With a simple kernel module that performs repeated loop of 100,000,000
kmem_cache_alloc() and kmem_cache_free() of 64-byte object at module
init. The execution time to load the kernel module with and without
memory accounting were:
with accounting = 6.798s
w/o accounting = 1.758s
That is an increase of 5.04s (287%). With this patchset applied, the
execution time became 4.254s.
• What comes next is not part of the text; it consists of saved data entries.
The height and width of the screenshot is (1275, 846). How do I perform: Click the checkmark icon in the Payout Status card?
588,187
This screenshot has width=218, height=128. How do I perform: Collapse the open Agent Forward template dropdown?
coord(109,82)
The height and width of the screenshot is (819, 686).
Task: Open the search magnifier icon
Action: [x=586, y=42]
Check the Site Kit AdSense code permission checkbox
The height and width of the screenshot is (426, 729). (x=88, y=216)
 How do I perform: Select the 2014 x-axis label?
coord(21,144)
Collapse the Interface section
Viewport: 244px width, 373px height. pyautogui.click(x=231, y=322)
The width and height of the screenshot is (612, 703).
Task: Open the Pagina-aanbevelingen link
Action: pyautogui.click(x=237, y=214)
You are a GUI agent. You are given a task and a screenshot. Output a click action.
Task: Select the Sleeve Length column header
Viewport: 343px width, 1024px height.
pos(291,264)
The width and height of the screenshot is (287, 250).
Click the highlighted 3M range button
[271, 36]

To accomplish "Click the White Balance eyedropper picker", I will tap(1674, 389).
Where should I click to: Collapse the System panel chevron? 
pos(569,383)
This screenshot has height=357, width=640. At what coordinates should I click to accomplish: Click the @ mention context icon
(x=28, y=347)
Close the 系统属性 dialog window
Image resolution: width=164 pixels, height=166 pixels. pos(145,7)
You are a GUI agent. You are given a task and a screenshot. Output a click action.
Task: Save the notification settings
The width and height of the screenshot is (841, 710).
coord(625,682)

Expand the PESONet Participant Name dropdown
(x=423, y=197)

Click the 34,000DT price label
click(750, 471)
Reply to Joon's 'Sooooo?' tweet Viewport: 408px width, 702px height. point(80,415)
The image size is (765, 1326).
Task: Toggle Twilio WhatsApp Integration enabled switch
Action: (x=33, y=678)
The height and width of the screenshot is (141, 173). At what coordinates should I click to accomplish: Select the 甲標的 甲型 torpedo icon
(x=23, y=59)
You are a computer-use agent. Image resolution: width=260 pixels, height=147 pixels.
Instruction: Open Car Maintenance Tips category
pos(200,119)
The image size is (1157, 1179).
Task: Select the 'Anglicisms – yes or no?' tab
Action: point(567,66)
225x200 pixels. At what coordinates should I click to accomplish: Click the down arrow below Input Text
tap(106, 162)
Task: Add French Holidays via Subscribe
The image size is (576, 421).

So the memory accounting overhead is now
2.496s which is a 50% reduction.
Btw, there were two recent independent report about benchmark results
regression caused by the introduction of the per-object accounting:
1) Xing reported a hackbench regression:
https://lkml.org/lkml/2021/1/13/1277
2) Masayoshi reported a pgbench regression:
https://www.spinics.net/lists/linux-mm/msg252540.html
I wonder if you can run them (or at least one) and attach the result
to the series? It would be very helpful.
Actually, it was a bug reported filed by Masayoshi-san that triggered me
to work on reducing the memory accounting overhead. He is also in the cc
line and so is aware of that. I will cc Xing in my v2 patch.